### Records
********************
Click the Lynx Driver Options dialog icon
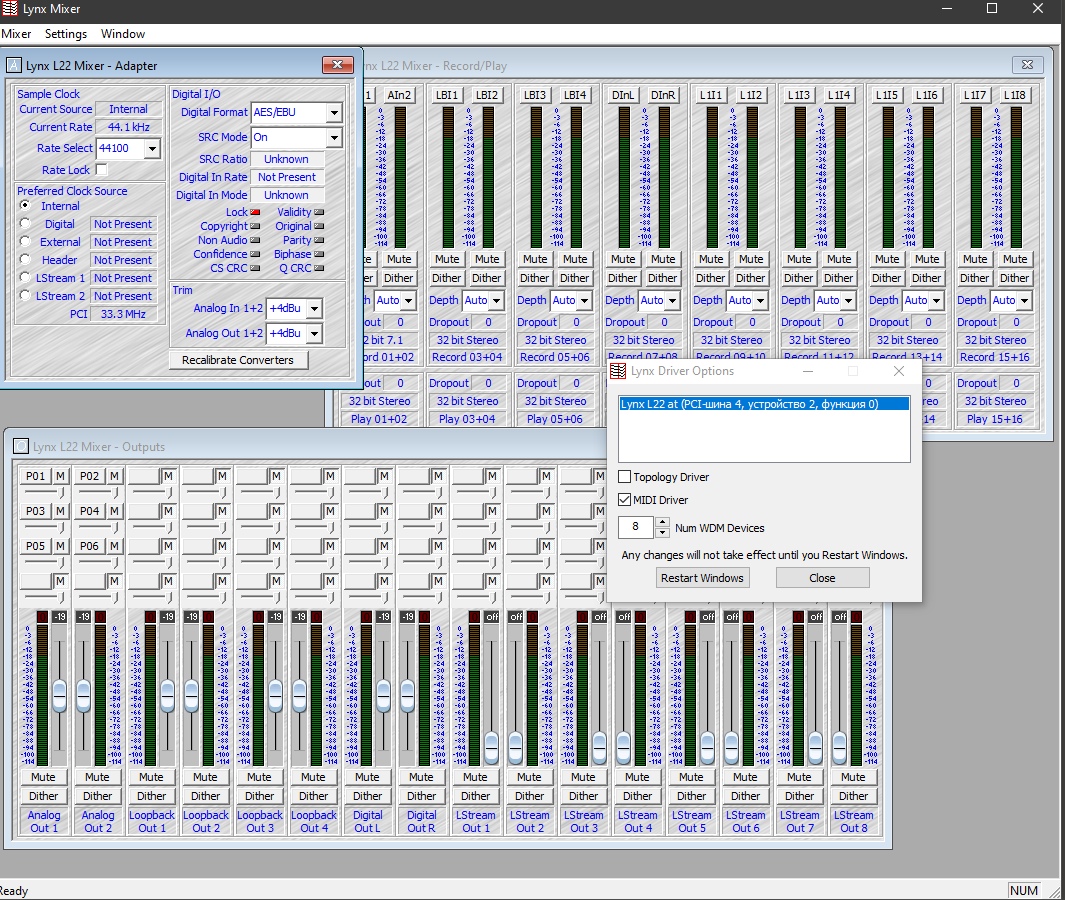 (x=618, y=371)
********************
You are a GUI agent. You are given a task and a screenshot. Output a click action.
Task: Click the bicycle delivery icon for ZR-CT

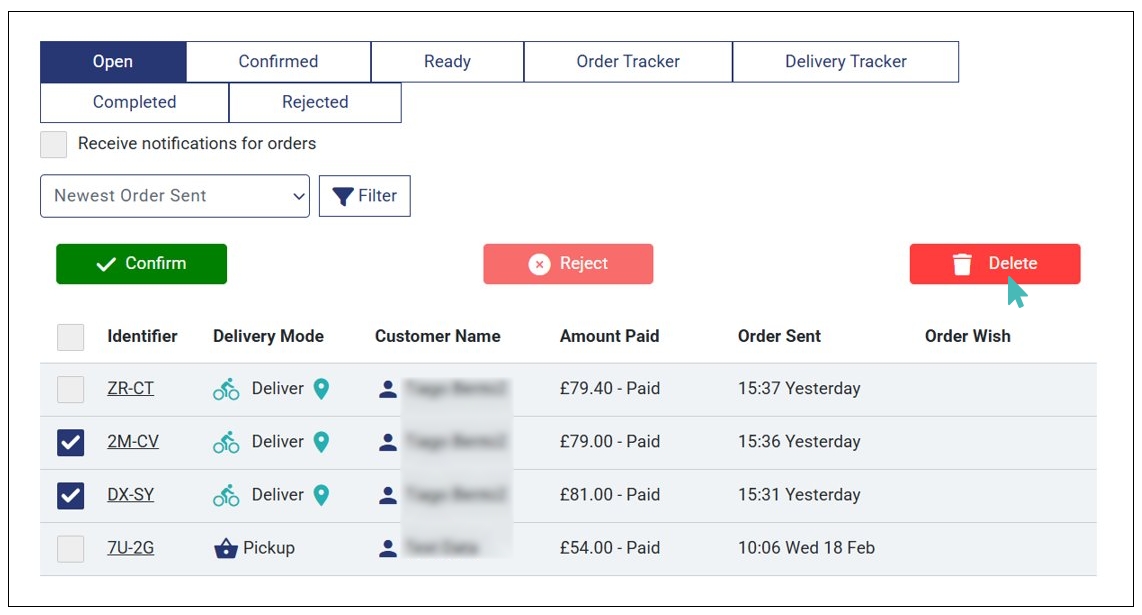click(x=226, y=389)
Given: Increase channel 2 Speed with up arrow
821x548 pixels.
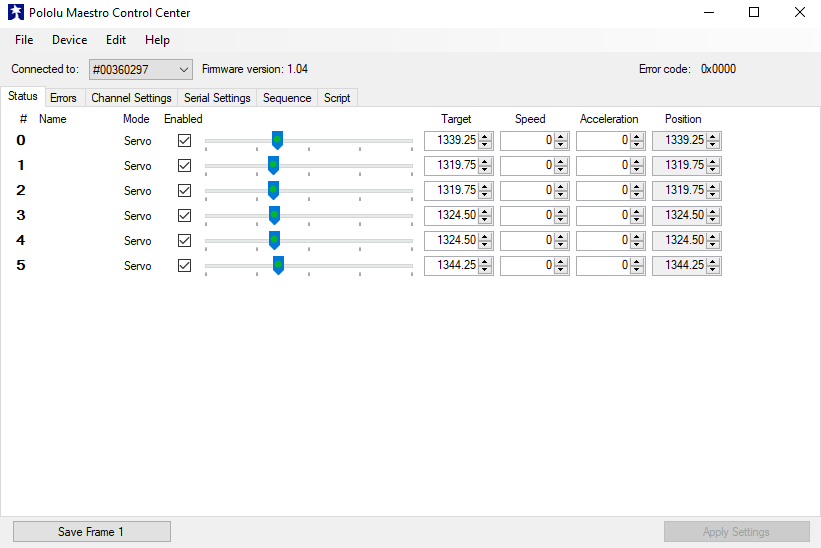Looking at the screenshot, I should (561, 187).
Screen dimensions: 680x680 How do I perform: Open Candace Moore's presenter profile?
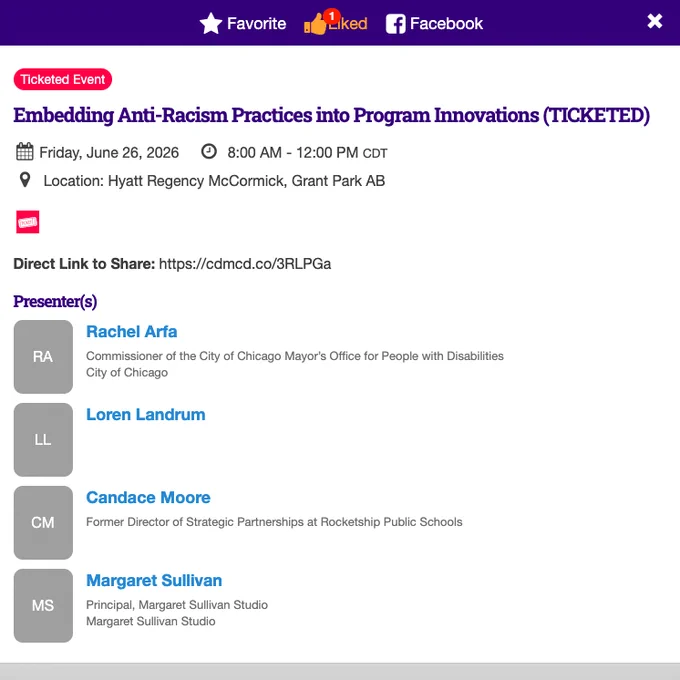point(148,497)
********************
### Task
In the material above, the stretch from the line with "You are a GUI" through the line with "Given: Increase channel 2 Speed with up arrow" is to be given again exactly, minus the pictures.

### Final answer
You are a GUI agent. You are given a task and a screenshot. Output a click action.
Task: Click the bicycle delivery icon for ZR-CT

click(x=226, y=389)
Given: Increase channel 2 Speed with up arrow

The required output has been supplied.